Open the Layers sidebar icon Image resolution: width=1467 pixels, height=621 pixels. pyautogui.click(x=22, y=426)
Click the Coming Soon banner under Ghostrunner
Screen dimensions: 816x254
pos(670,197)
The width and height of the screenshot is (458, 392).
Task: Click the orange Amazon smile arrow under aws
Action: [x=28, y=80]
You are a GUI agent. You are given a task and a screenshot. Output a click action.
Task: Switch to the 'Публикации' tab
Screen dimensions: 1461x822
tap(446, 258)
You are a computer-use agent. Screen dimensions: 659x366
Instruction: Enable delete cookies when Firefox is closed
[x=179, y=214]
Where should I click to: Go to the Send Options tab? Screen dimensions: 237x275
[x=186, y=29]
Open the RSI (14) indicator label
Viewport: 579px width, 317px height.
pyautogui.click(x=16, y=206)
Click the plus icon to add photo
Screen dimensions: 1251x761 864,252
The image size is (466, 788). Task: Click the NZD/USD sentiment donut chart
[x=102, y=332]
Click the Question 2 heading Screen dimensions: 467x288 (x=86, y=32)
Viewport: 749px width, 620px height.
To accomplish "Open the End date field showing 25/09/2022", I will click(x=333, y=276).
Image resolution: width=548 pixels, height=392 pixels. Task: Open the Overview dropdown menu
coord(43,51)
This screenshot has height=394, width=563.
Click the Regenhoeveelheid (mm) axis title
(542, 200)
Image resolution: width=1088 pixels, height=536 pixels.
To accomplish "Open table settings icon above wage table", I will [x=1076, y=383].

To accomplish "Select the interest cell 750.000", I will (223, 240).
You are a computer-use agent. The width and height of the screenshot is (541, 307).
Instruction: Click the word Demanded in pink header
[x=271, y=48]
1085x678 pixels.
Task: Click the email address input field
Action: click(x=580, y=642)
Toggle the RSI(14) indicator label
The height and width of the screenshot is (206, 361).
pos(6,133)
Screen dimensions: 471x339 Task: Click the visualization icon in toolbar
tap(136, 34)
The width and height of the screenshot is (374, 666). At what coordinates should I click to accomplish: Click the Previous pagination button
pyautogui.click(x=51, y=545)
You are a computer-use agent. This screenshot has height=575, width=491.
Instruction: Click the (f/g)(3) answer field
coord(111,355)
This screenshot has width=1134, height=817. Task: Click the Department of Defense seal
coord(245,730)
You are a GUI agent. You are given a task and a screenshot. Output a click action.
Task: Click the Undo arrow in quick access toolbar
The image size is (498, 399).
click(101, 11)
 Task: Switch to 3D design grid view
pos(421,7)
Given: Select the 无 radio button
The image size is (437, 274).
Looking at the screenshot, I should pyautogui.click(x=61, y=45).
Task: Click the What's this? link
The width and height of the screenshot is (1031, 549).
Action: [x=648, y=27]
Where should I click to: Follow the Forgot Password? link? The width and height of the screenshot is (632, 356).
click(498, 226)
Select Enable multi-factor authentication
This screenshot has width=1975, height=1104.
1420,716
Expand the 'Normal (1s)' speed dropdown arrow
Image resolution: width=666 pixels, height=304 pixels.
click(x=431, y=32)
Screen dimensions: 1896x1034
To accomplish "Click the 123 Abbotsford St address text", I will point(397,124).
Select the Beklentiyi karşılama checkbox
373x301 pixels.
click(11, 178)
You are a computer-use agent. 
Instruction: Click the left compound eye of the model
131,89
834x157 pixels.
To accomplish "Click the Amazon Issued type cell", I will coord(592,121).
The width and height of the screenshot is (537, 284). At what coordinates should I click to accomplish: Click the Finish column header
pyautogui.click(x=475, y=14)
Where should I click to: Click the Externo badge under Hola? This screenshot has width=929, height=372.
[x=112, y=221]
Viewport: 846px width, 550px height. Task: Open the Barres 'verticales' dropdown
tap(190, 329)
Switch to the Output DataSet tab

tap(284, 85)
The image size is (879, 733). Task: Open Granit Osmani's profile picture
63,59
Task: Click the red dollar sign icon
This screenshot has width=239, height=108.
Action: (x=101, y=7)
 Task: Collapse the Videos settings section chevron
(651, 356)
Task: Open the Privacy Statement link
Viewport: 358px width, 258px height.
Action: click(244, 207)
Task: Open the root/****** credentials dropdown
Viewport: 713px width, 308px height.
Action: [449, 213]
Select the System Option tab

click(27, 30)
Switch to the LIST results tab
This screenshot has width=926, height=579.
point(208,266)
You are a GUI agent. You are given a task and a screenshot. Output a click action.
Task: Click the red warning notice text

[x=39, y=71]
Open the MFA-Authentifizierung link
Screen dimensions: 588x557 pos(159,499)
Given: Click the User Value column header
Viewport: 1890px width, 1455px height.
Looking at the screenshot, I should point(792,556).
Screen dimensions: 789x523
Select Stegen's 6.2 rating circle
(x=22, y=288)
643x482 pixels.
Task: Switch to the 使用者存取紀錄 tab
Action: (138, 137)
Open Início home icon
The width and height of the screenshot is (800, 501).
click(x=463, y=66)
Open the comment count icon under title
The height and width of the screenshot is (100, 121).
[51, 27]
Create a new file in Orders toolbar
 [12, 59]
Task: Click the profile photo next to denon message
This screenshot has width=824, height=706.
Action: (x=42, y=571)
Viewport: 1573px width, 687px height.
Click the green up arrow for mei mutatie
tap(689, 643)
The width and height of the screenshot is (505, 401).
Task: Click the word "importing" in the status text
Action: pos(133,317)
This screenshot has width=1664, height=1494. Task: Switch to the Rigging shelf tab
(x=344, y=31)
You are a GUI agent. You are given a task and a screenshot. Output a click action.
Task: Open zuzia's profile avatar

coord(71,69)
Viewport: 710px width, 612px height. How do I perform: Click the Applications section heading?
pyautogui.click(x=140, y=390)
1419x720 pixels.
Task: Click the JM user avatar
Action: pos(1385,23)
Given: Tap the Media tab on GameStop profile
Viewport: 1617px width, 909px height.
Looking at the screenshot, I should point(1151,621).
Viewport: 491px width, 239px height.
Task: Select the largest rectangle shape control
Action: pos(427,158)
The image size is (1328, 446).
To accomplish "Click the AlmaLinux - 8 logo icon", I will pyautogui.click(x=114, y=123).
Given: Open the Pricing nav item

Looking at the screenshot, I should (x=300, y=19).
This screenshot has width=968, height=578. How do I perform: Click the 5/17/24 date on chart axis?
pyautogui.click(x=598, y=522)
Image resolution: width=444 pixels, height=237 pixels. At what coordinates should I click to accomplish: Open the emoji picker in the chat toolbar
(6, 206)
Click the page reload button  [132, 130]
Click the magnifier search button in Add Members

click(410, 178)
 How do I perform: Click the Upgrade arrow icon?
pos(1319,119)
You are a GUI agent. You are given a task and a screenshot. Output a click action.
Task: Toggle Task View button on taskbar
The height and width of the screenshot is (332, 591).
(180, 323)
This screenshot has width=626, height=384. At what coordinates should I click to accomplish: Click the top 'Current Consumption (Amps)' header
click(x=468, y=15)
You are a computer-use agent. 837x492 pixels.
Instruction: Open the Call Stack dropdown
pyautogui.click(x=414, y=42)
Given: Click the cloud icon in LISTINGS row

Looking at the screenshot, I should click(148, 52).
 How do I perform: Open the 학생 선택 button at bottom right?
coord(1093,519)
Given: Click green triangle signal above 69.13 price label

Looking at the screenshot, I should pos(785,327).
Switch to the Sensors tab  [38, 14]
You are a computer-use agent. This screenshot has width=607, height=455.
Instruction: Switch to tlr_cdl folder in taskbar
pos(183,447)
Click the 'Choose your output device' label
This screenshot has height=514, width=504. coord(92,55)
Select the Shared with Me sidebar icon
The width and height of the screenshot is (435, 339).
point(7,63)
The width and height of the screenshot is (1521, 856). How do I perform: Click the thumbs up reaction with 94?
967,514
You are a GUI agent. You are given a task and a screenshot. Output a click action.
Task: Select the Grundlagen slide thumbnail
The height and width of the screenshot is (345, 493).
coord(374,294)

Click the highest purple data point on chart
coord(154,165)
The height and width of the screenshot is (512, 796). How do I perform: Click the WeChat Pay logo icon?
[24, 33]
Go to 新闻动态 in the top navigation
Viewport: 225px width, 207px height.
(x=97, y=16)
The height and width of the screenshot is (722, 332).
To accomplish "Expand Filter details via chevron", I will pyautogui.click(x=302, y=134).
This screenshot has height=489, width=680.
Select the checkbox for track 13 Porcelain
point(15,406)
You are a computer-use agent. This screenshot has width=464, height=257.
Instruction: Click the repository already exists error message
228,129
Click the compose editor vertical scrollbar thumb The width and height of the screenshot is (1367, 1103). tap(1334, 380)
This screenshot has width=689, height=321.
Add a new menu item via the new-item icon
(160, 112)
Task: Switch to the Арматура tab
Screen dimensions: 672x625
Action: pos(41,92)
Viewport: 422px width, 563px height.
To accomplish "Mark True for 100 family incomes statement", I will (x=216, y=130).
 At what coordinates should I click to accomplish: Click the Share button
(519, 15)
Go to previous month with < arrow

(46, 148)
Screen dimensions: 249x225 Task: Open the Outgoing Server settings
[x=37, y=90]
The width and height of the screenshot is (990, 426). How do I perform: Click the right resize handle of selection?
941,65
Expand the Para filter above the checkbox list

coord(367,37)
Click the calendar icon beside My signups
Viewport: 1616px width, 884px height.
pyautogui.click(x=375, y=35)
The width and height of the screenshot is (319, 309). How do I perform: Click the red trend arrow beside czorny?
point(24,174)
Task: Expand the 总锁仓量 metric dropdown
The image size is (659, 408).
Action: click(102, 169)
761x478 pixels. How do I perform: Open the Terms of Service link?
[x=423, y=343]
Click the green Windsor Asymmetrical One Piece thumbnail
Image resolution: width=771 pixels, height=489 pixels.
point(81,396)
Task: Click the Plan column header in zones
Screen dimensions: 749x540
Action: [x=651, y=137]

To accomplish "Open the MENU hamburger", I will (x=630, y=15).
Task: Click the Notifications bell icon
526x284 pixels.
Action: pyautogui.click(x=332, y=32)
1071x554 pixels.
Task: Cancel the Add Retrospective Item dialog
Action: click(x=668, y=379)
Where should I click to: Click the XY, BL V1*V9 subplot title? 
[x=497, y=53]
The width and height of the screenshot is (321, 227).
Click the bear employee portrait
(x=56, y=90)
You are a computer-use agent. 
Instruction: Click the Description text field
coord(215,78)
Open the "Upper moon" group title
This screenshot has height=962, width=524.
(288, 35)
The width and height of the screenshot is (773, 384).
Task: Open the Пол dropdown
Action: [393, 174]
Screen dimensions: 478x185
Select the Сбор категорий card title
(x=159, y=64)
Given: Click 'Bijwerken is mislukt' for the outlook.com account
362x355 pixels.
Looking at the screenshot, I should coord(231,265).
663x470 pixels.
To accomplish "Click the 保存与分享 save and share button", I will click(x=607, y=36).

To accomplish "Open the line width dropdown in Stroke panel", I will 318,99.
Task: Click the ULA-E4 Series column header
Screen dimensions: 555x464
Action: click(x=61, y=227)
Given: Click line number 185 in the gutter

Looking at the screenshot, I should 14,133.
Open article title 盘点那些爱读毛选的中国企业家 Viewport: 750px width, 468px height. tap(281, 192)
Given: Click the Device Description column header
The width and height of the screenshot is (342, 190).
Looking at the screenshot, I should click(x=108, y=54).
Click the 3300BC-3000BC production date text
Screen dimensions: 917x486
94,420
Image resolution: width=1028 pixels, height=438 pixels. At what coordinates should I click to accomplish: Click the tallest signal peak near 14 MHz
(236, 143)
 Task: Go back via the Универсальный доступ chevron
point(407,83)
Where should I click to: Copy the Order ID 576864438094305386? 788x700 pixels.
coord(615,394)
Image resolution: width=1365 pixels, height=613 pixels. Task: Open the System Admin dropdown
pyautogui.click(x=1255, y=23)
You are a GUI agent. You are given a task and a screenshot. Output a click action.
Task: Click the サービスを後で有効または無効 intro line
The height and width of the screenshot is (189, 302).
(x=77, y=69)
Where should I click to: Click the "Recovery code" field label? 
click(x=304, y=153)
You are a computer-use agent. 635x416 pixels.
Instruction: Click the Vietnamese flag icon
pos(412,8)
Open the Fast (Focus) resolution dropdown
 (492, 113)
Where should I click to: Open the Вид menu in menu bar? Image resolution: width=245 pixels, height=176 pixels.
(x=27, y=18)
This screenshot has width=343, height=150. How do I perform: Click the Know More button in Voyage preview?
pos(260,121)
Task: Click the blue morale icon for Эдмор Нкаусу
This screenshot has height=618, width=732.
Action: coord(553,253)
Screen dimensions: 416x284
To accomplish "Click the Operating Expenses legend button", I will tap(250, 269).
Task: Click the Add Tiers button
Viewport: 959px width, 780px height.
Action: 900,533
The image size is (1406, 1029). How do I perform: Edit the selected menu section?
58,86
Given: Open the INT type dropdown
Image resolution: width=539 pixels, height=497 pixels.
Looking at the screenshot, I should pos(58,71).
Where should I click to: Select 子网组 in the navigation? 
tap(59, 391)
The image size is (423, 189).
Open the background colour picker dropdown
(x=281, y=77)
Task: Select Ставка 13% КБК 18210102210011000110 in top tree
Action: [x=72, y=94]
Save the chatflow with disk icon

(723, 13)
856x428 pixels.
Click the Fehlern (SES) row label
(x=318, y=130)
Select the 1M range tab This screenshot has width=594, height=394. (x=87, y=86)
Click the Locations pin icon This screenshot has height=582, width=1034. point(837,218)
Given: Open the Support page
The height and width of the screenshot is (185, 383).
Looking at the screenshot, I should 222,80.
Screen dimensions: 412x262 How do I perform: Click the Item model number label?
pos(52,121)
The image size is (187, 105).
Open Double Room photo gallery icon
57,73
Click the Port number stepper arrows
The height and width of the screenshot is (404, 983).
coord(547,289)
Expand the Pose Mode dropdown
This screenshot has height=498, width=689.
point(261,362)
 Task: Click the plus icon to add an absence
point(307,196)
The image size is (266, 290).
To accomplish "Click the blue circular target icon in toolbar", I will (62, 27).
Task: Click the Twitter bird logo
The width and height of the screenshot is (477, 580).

= = =

## ABOUT THIS TASK
Starting at the line with "Given: Click the cloud icon in LISTINGS row" and ending at the line with "has width=607, height=455.", print each line of the listing above exactly, with no other lines.

## OUTPUT BELOW
Given: Click the cloud icon in LISTINGS row

Looking at the screenshot, I should click(148, 52).
 How do I perform: Open the 학생 선택 button at bottom right?
coord(1093,519)
Given: Click green triangle signal above 69.13 price label

Looking at the screenshot, I should pos(785,327).
Switch to the Sensors tab  [38, 14]
You are a computer-use agent. This screenshot has width=607, height=455.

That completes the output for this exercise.